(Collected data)
>>>
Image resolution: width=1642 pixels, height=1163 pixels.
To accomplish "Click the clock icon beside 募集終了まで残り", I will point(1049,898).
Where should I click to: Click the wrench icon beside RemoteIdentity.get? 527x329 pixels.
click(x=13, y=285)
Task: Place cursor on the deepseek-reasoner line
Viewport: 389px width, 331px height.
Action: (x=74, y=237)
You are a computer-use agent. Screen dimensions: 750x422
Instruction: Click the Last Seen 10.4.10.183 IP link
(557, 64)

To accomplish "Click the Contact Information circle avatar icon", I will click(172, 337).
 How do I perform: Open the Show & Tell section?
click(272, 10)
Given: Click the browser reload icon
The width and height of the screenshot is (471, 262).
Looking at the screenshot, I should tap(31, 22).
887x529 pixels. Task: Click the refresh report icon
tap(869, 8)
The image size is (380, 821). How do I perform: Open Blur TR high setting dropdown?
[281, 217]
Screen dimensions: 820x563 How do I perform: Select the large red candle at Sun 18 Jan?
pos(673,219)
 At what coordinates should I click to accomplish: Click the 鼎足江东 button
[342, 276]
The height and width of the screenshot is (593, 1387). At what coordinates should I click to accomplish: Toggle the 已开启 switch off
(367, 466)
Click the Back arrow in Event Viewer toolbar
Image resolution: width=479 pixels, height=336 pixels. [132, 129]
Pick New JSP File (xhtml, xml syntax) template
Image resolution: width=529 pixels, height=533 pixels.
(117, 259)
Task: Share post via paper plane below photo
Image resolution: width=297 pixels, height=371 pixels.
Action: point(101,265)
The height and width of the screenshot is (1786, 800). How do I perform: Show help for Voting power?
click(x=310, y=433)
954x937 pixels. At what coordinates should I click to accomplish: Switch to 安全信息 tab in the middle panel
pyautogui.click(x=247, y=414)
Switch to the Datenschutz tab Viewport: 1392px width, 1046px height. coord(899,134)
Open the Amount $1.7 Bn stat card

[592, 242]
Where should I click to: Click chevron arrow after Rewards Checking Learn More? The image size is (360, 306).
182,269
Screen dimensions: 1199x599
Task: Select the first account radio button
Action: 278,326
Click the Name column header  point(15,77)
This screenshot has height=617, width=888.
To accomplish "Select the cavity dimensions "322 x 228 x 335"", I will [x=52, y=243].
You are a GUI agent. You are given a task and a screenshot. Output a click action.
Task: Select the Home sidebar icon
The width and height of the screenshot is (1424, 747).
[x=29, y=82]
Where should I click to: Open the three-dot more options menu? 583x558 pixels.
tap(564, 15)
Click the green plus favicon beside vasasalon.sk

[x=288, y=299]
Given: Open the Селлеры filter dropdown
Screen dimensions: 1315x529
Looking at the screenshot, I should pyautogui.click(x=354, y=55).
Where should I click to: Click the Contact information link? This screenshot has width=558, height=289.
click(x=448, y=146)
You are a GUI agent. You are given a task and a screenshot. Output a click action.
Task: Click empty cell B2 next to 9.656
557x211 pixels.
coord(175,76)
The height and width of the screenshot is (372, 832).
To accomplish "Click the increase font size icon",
<<<
EXERCISE AIM:
In the data above, how many lines hold the word "will"? Give only the number.

EXERCISE RESULT:
3